Creating Proceedings from Postscript Files

As a Publications Chair for SOCS-3 I had to assemble the proceedings. As raw input I had a series of postscript files, with the pages unnumbered. I had to produce a document containing all the files, with numbered pages and a table of contents. I was too lazy to add an author's index, although it wouldn't have been that hard.

This task may be easy if you have the right tools, but I tried to do it using only freely available software (not only free, but also at no cost). A few attempts were needed before a decent success, so this page shares my experience.

The basic trick was to create a LaTeX document which would include the pages of all the papers as figures. For this purpose I had to slice each document into pages and to transform each page in encapsulated postscript.
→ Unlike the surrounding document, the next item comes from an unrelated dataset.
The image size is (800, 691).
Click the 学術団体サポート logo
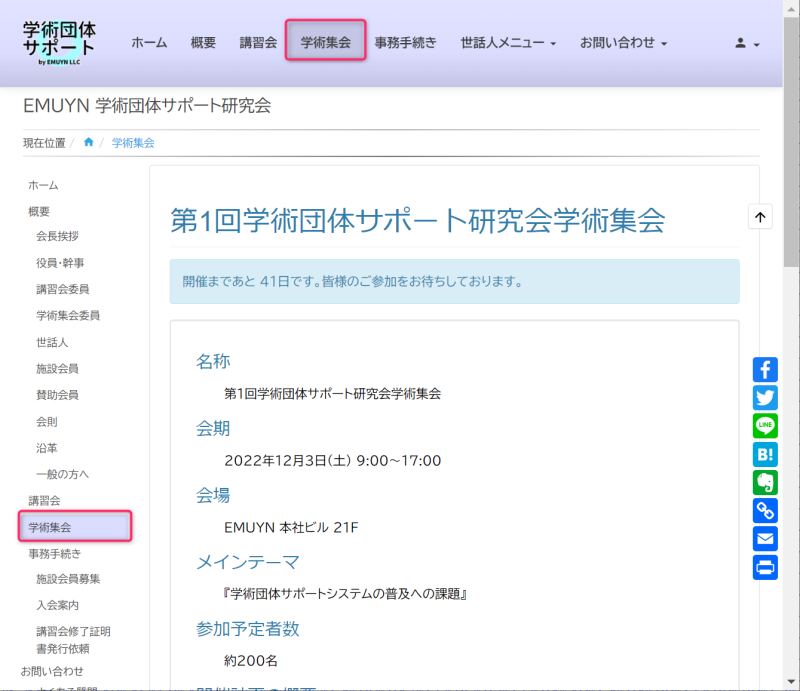[x=60, y=41]
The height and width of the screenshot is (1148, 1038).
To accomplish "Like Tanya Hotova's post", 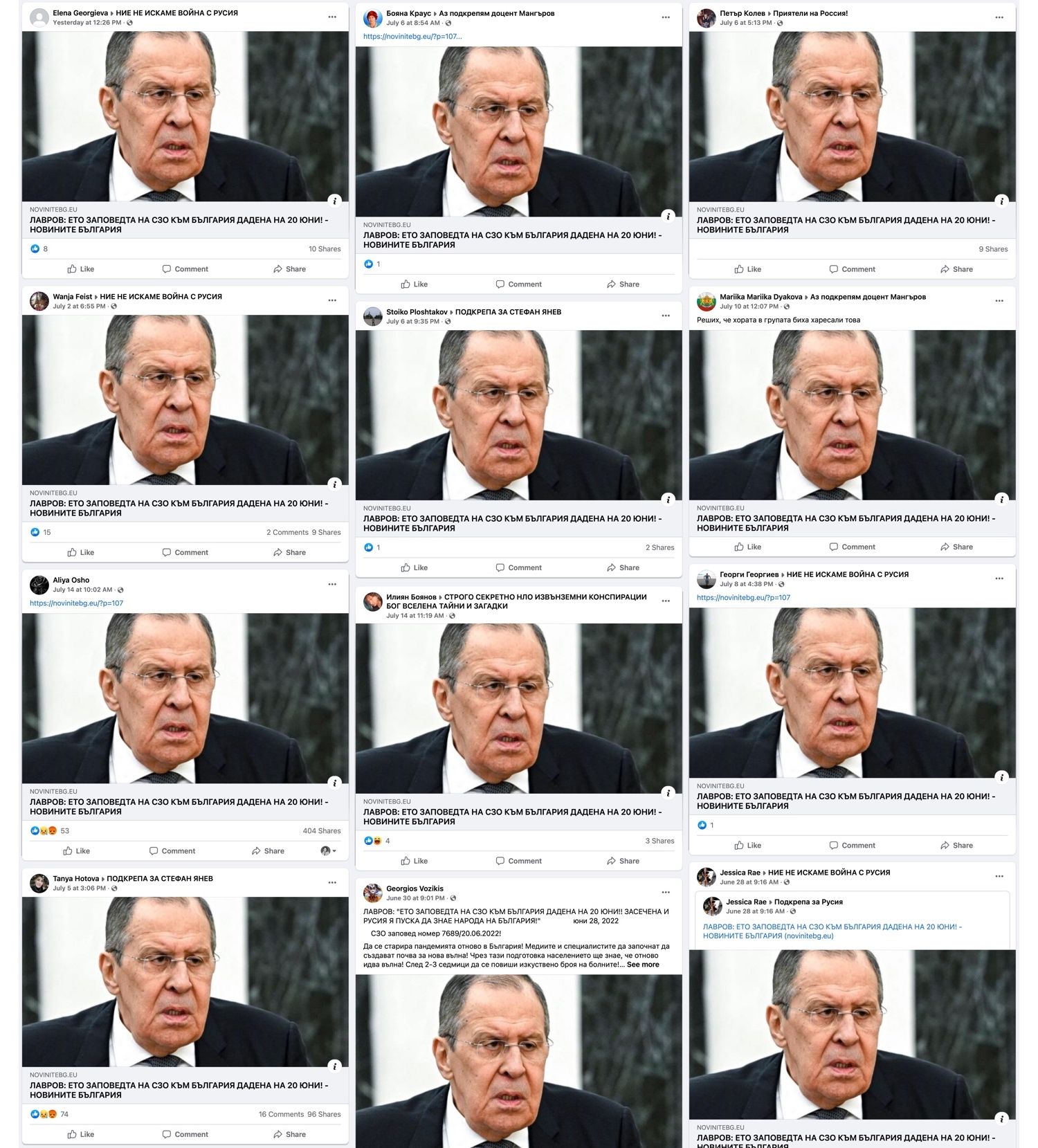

Here are the steps I went through; the solution may be unoptimal, but it works.

First make sure that all documents are in conforming postscript. Some would crash ghostscript, some would crash other postscript utilities. For some very stubborn documents generated with Microsoft tools I had to ask the authors to supply me a better version, as the document would even crash the printer. Apparently Windows 95's Postscript is better than Window NT's.
Make sure you have the latest versions of the psutils tools, and of ghostscript and dvips. Running with older tools didn't give usable results.
If you have some Adobe tools and non-conforming postscript, try to distill them into .pdf and back to postscript using the distill and acroexch tools (available at CMU on Solaris).
Otherwise there are ps2pdf and pdf2ps tools, but they are likely to rely on ghostscript, so they are as weak as this program.
Then I have created the following LaTeX document (I gave it a .txt suffix, so you can see it in Netscape). It uses the macro \pageimage to include page images. Notice the \epsfxsize command which is used to constrain the image to the proper size.
Then I have created a text file called order (the name is hardwired in the script too) listing all the papers. They appear in the order they should be included in the proceedings. Each paper is given by its file name only. I have added comments with # and empty lines, there's also a keyword 'stop' to debug my script.
The main job is done by the following Perl script. This script does the following operations for each paper in the 'order' file:
- It cleans the postscript using the ps2ps program. This will also crop the pages to the bounding box.
- It uses psselect to cut each document into individual pages.
- If transforms each page into an .epsi file. This is a little wasteful, because epsi is not only encapsulated postscript, but it also contains a 'preview' of the file in another format (usually .tiff). But other methods I have tried to generate .eps have failed, because apparently they rasterize the image and loose resolution.
- It will write for each page a LaTeX line to include the page as a figure.
- At the end of each document it would generate the LaTeX macro which is the page number where the document begins.
The script will generate two auxiliary latex files 'pagenumbers.tex' and 'allpapers.tex', which will be included by the main LaTeX file.
In the end, just run the script once and LaTeX once to generate the final document.
Using dvips you can get the postscript booklet.
Caveat: if some of the documents contain pages which are narrower than usual (e.g. a single column), because of the cropping and including using \epsfxsize they will be enlarged a lot. For such pages I had to manually create a new \halfpageimage macro which includes somewhat narrower figures.